**Exercise aim**
Exclude all pictures, and reproduce exactly the lines from the one containing "You are a computer-use agent. 868x332 pixels." through the end of the records, with nothing else added.

───── Provided data ─────

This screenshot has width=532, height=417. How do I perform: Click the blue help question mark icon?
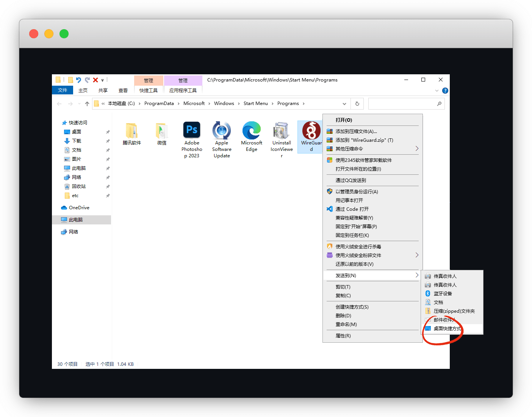[x=445, y=91]

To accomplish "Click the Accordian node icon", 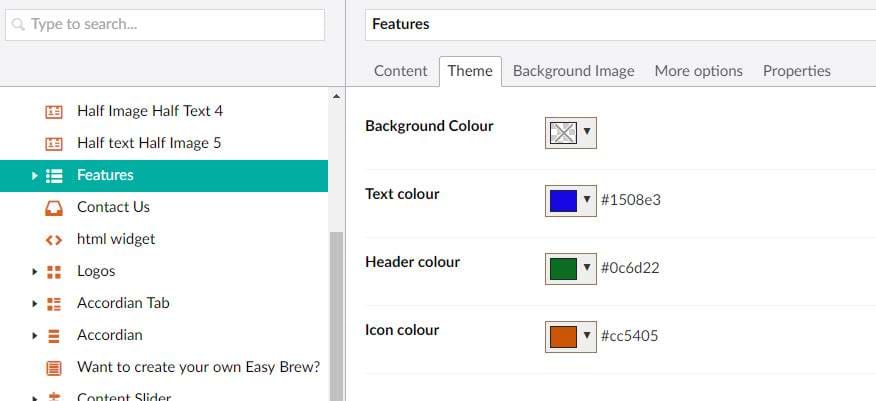I will [x=54, y=335].
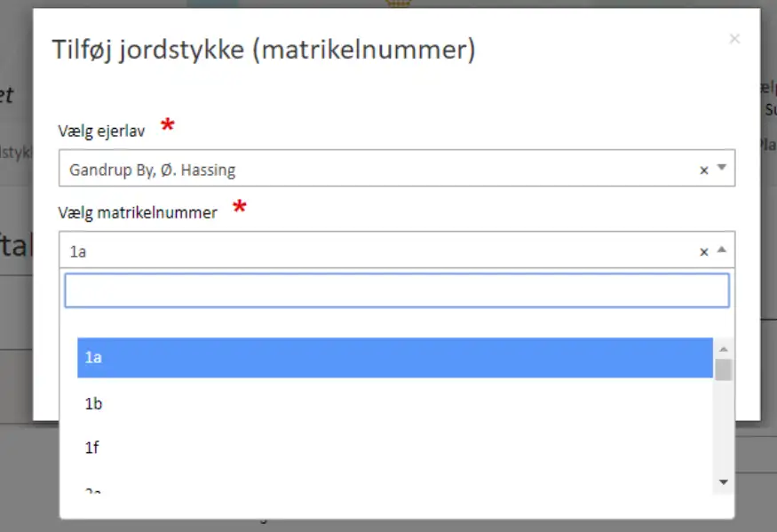Click the Vælg ejerlav label
The width and height of the screenshot is (777, 532).
pos(101,131)
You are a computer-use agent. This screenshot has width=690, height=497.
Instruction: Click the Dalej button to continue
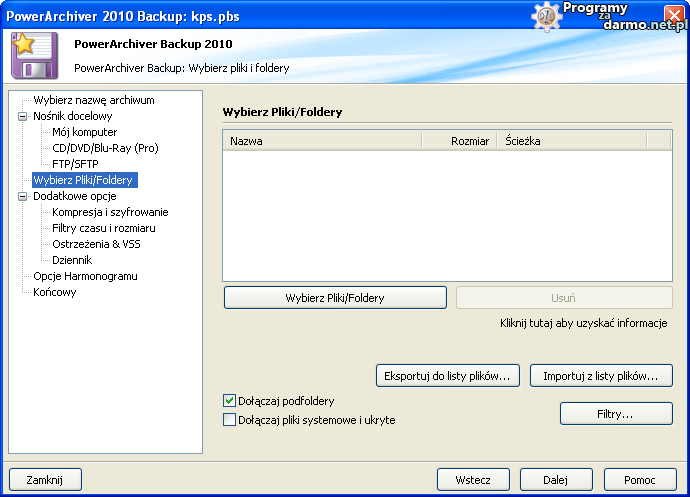[555, 480]
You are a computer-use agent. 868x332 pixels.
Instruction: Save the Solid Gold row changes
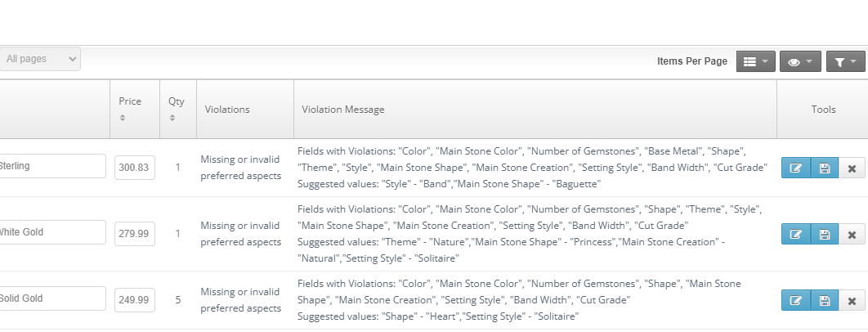824,300
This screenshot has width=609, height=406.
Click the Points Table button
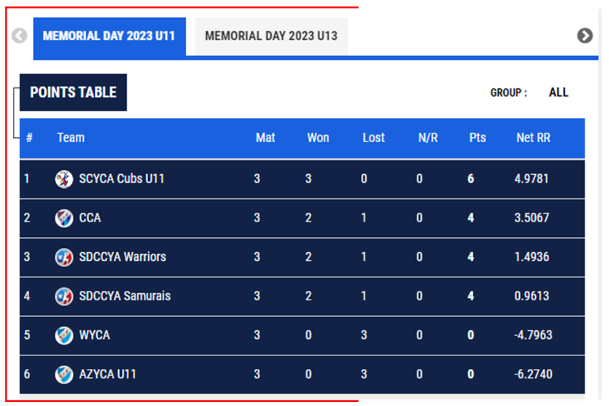(x=73, y=92)
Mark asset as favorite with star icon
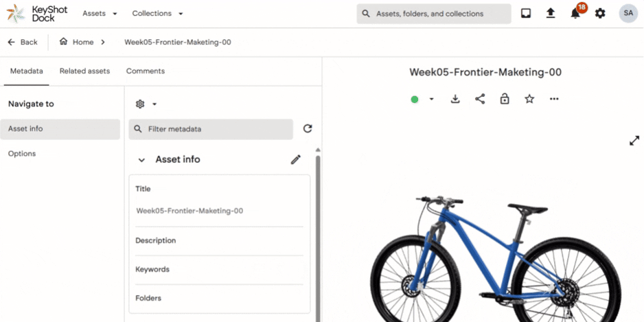 529,99
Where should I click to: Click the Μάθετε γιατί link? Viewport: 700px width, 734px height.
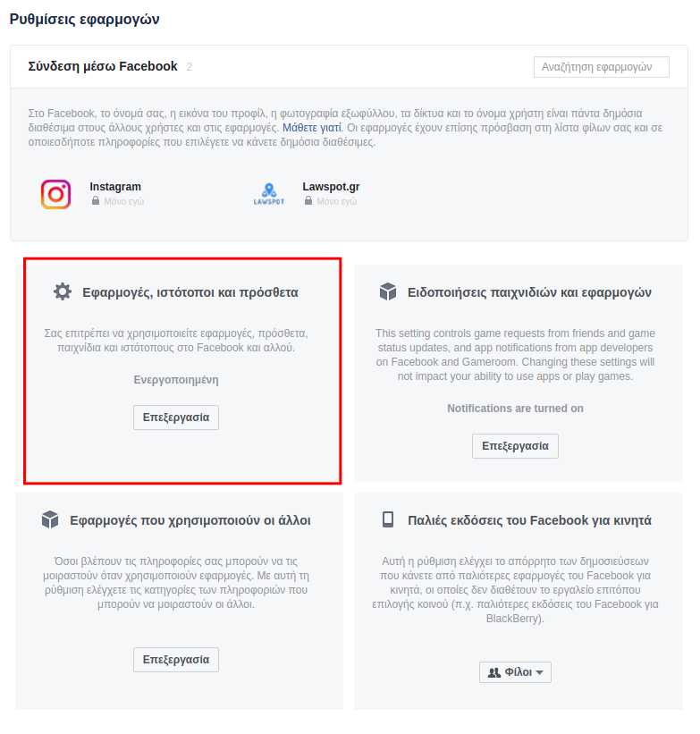(x=312, y=128)
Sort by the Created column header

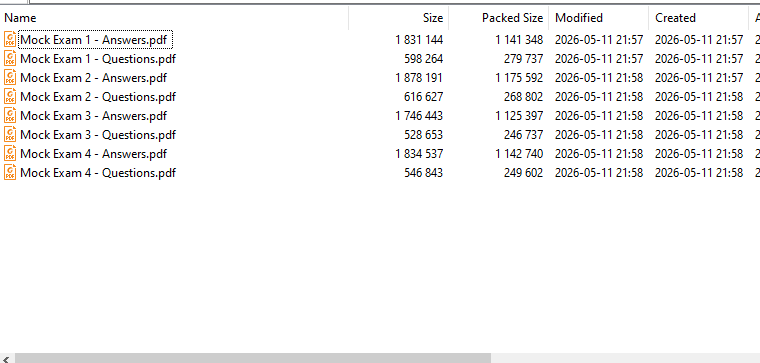coord(698,18)
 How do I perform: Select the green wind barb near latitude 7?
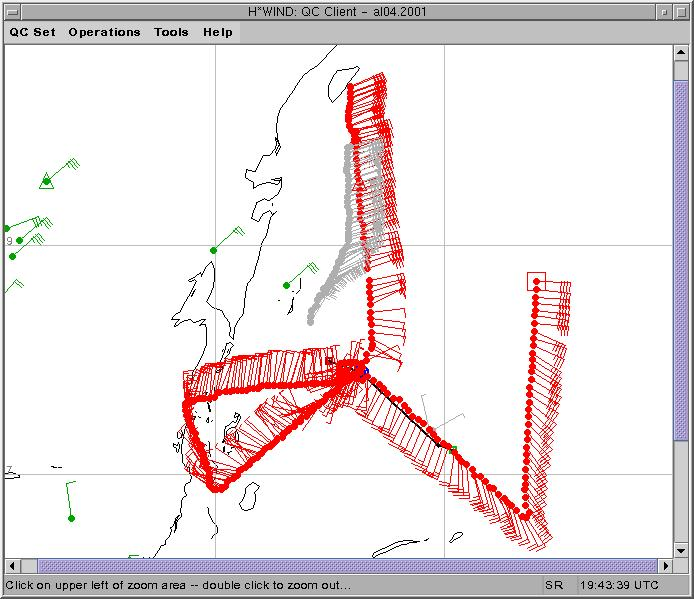(x=71, y=517)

─────

**Task output**
You are a computer-use agent. 868x332 pixels.
Instruction: Save the Solid Gold row changes
824,300
This screenshot has width=609, height=406.
Click the Points Table button
(x=73, y=92)
Mark asset as favorite with star icon
 529,99
Where should I click to: Click the Μάθετε γιατί link? Viewport: 700px width, 734px height.
(x=312, y=128)
Sort by the Created column header

coord(698,18)
 How do I perform: Select the green wind barb near latitude 7?
(x=71, y=517)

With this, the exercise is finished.